Dealing with Distractions

If anything prevents us from moving forward on our journey deeper into the heart of God, it must be distractions. As people who have chosen to give our lives to Him, our struggle with priorities is not from a lack of desire. We’re on this journey because we want to be here. Nobody forced us to believe.

But even though we’ve chosen this path, we still struggle to stay on the path steadily moving forward with consistency and passion. And I think the problem is distractions.

Distractions are defined as a thing that prevents you from giving your full attention to something. It’s a diversion, interruption, or interference. A distraction is anything that shifts our focus.

Doesn’t life seem to have a lot of distractions?

There are always things that pop-up in our line of vision attempting to move Jesus from the center to our peripherals. Things that slip in and shift Him slightly off center, allowing something into a space that He alone should occupy. The list of things is endless. Situations that capture our attention, holding our thoughts hostage as we work to resolve them. Problems that seem never ending. Pain that is persistent. The everyday grind that requires so much of our physical, mental, and emotional energy.
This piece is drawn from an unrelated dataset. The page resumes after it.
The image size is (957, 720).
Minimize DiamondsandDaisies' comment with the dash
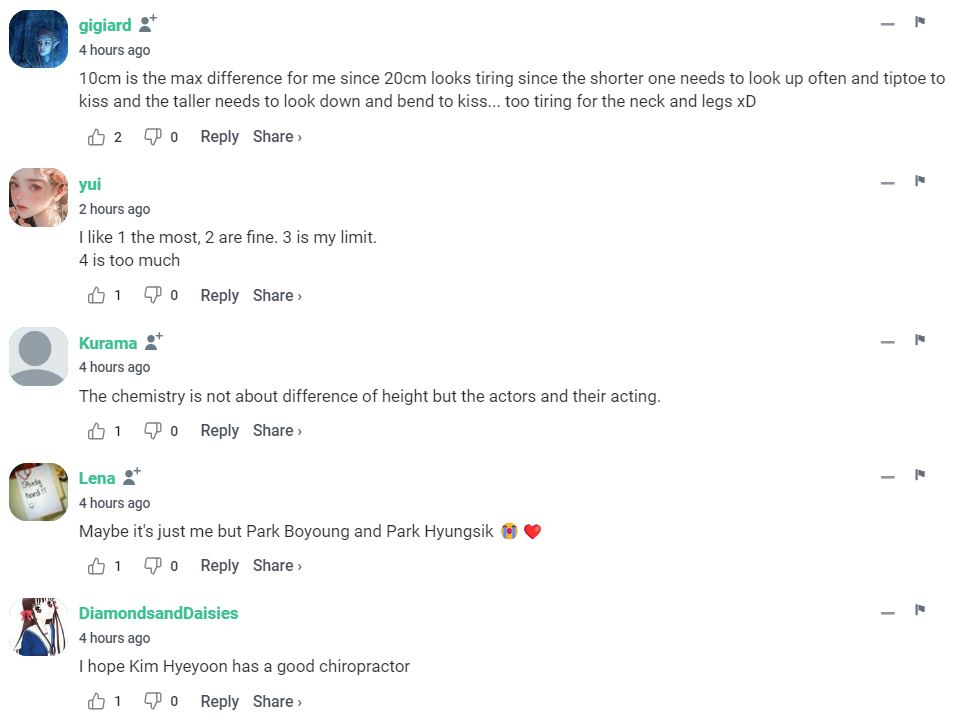[x=887, y=612]
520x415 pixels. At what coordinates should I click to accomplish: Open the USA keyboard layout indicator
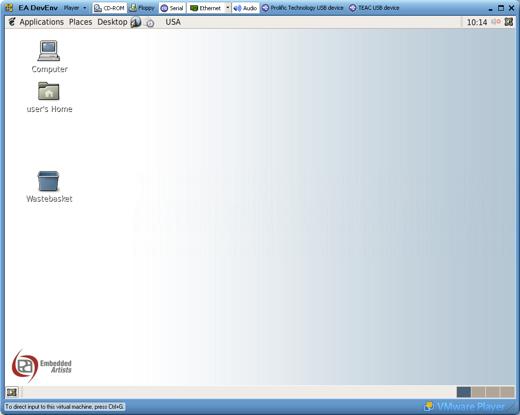[173, 22]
Some of those things are just a natural part of life. I think of Martha, the sister of Mary and Lazarus. They were friends of Jesus and lived in the town of Bethany. Luke 10 recounts the time Jesus was in town and visited their home. He was in the living room teaching and Martha was in the kitchen cooking. In verse 40 it says Martha was distracted by the big dinner she was preparing. She is not doing anything wrong. There’s nothing sinful or wicked about cooking. In fact, making dinner is important. The problem was her focus. She gave her attention to dinner instead of Jesus.

There’s so much to see in this event. But here’s something I’ve been meditating on; she was making dinner for Him. She was doing something for Him. Butwhat she was doing for Him distracted her from being with Him.

Doesn’t this sound familiar? I know I can relate. There are important and necessary things in life that can become a distraction – like our job, parenting or making dinner. And, there are things we do for Jesus that can shift Him from the center. There can be times when doing for Him distracts us from being with Him.

Then there are distractions intentionally inserted into our life by the enemy. I like to refer to them as some of the fiery darts lobbed at us by the enemy as referenced in Ephesians 6:16. There will be times when the enemy strategically places things in our path for the purpose of slowing us down or halting our journey all together.

Regardless of where they come from, we must deal with distractions if we are going to purse the heart of God with consistency and passion.

So how do we handle these distractions that come in all shapes and sizes? The Bible is full of wisdom on dealing with distractions. Colossians 3:1-2 is just one passage that gives us clear direction on how to take care of diversions and interruptions. It says: Since you have been raised to new life with Christ, set your sights on the realities of heaven, where Christ sits in the place of honor at God’s right hand. Think about the things of heaven, not the things of earth. (NLT)  

I really like the way it’s paraphrased in The Passion: …. fill your thoughts with heavenly realities, and not with the distractions of the natural realm.

Dealing with distractions really boils down to choice. We choose what we will look at.  We choose what we will think about. When distractions surface, we must choose to set our thoughts on Jesus.

Doesn’t that fly in the face of rational? Doesn’t it seem like the best way to handle a situation is to give the situation your fullest attention? But we’re living in the upside Kingdom where everything is opposite from how the world functions. In the Kingdom of God, we overcome distractions by moving them to our peripherals and placing Jesus in the center.

I know this can be difficult, especially when the distraction is life altering. But whether the distraction is a tsunami or the constant drip-drip of the daily grind, the only way to position our self for provision and direction is to keep Jesus at the center and look only at Him. When Jesus is at the center, and everything else is in our peripherals, we are positioned to hear and see His solution for the distraction or receive His help for managing it.

Philippians promises us that we can do all through Christ (4:13) because He is working in us, giving us the desire and the power to do what pleases Him (2:13) Even though it’s hard, we can choose to live with distractions on the sidelines and keep Jesus in the center.

So, it’s up to you. Will you allow your journey to be diverted or delayed by distractions? Or, will you choose to move the distraction to the peripherals and focus on Jesus so you can steadily move forward with passion?